PSC Union Unveils Banners Supporting New Deal For CUNY

One of the banners displayed at Ingersoll Hall./Serin Sarsour

By Serin Sarsour

 

   A group of Brooklyn College professors rallied together to unveil two banners on campus in favor of the New Deal for CUNY last Tuesday, Mar. 7. The legislation they demanded calls for a tuition-free university and more faculty and staff, among other demands that advocate for more investment in the entirety of the CUNY system.

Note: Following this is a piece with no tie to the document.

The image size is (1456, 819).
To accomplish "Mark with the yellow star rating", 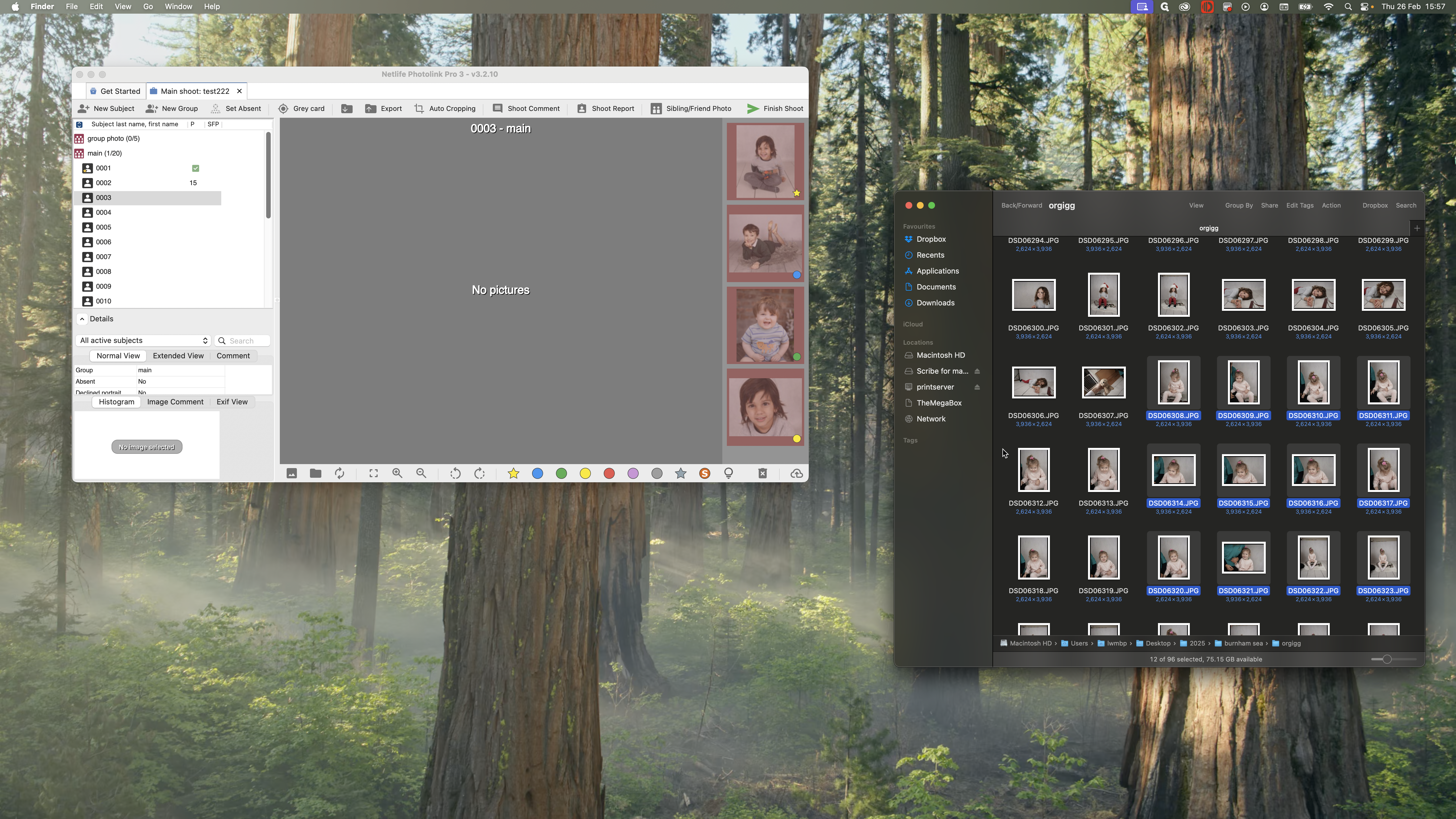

   “A New Deal for CUNY is legislation that has been proposed for a few years now that will provide free tuition to students, increase the number of mental health counselors, increase the number of advisors, and more money for infrastructure to fix CUNY’s buildings. It’s basically a call for greater state investment in the CUNY system,” said BC Sociology Professor Carolina Bank Muñoz, who chairs the college’s Professional Staff Congress chapter.

   The New Deal for CUNY was first proposed by the PSC, state legislators, and CUNY advocates in February 2021. Last Tuesday’s banners were up for a few hours and addressed to CUNY Chancellor Félix Matos Rodríguez, formally asking him to “come to the table” to negotiate a fully-funded contract that is fair to CUNY faculty and staff after it ended on Feb. 28. One banner hung outside of a window in Ingersoll Hall as the other hung across it from a window in Boylan Hall.

   “I think these banners are a message to the governor, to the chancellor, to the mayor, that what makes New York City and New York state great is our incredible public university system. But that system is critically underfunded and we need the support now,” said Naomi Schiller, a BC professor in the anthropology department.

   The PSC represents 30,000 CUNY staff and faculty in a labor union and demands raises and job security for adjunct professors. The CUNY New Deal also calls for commitments to fixing the infrastructure of CUNY campuses to ensure a better, safer school and work environment.

   “I hope that the state passes a New Deal for CUNY; that’s 100 percent in the purview of Hochul’s authority,” Bank Muñoz said. She also noted that there is more than double in the state budget that could be put towards CUNY. “And at the more local level, our chancellor needs to sit down, needs to come to the table and bargain with us over a fair contract,” said Bank Muñoz.